By Okey
Ndibe
Except in extremely isolated cases — for example, as an act of
self-defense — it is morally indefensible for individuals to engage in
extra-judicial killing. When a government makes it its business to slaughter
unarmed citizens that government reveals itself as criminally thuggish and the
state in whose behalf that government kills loses its moral legitimacy.
That, I am afraid,
is the burden that President Muhammadu Buhari’s administration has placed on
itself.
Last week, Amnesty
International (AI), a human rights group, released a chilling report on the
Buhari administration’s excessively brutal response to members of the
Indigenous Peoples of Biafra (IPOB) who have been agitating for the rebirth of Biafra. The AI report is a thorough job, based on
interviews of 193 people (most of them eyewitnesses), analysis of 87 videos and
122 photographs “showing IPOB assemblies, members of the security forces in the
process of committing violations and victims of these violations.” Much of the
60-page report is devoted to offering painstaking accounts of how Nigeria’s
security agencies, including the military, killed, maimed, and tortured
pro-Biafra agitators.
For those who can’t
stomach much gore and horror, I would recommend AI’s executive summary, which
highlights the sad, sobering facts. That summary begins, “Since August 2015, the security forces have killed at least 150
members and supporters of the pro-Biafran organisation IPOB (Indigenous Peoples
of Biafra) and injured hundreds during
non-violent meetings, marches and other gatherings. Hundreds were also arbitrarily
arrested.”
According to
Amnesty International, “Video footage and
eyewitness testimony consistently show that the military, which has been
deployed instead of police to control pro-Biafran events, has dispersed
peaceful gatherings by firing live ammunition with little or no warning. This
report documents extra-judicial executions and the use of excessive force by
military, police and other security agencies. It also shows a worrying pattern
of arbitrary arrests and detentions, including soldiers arresting wounded
victims in hospital, and of torture and other ill-treatment of detainees.”
As the head of the
Nigerian state, President Buhari bears ultimate responsibility for the carnage
committed by Nigeria’s
security agents. He is not the first Nigerian ruler to oversee mindless mass
killing. Under former President Olusegun Obasanjo, Nigerian troops went on a
homicidal rampage in Odi, Bayelsa State, and Zaki Biam, in Benue State.

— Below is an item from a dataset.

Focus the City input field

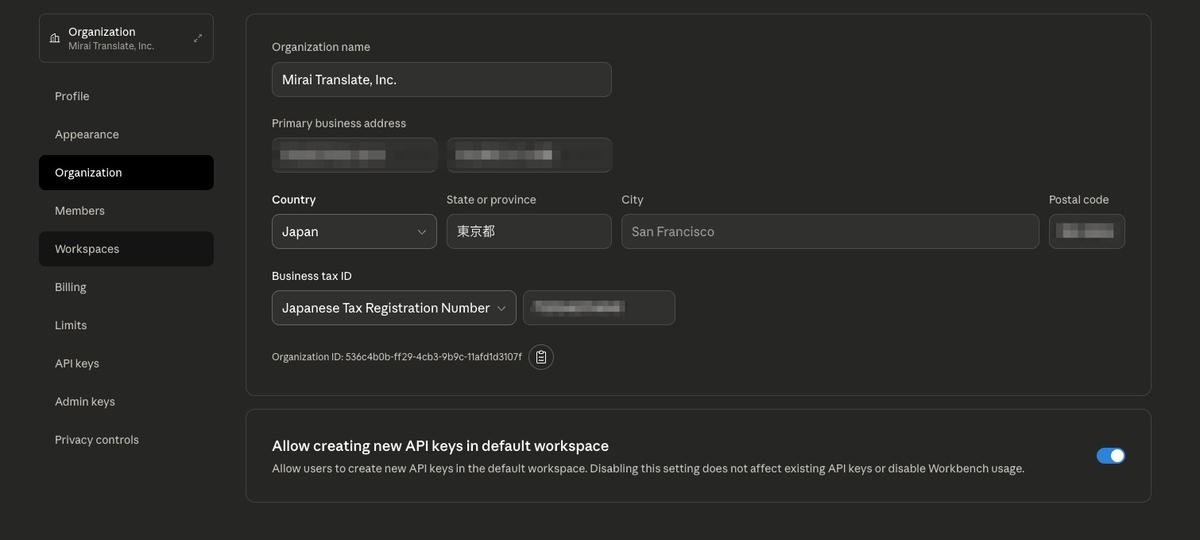(x=829, y=232)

The late President Umaru Yar’Adua was in control when Nigerian soldiers swept
through Maiduguri and other cities in Borno State,
killing hordes of men on mere suspicion that they belonged to the Islamist
group, Boko Haram.
President Buhari
has earned a place in the bloodlust. Under his watch, troops slashed and burned
their way through a Shiite neighbourhood near Zaria,
Kaduna State. His inflexible stance on the
vexed issue of Biafra, marked by a dismissive
tone, has helped to create a violent climate. Perhaps encouraged by the
President’s hectoring style, heavily armed soldiers and other security
personnel have gleefully mowed down agitators who dared hoist up IPOB banners.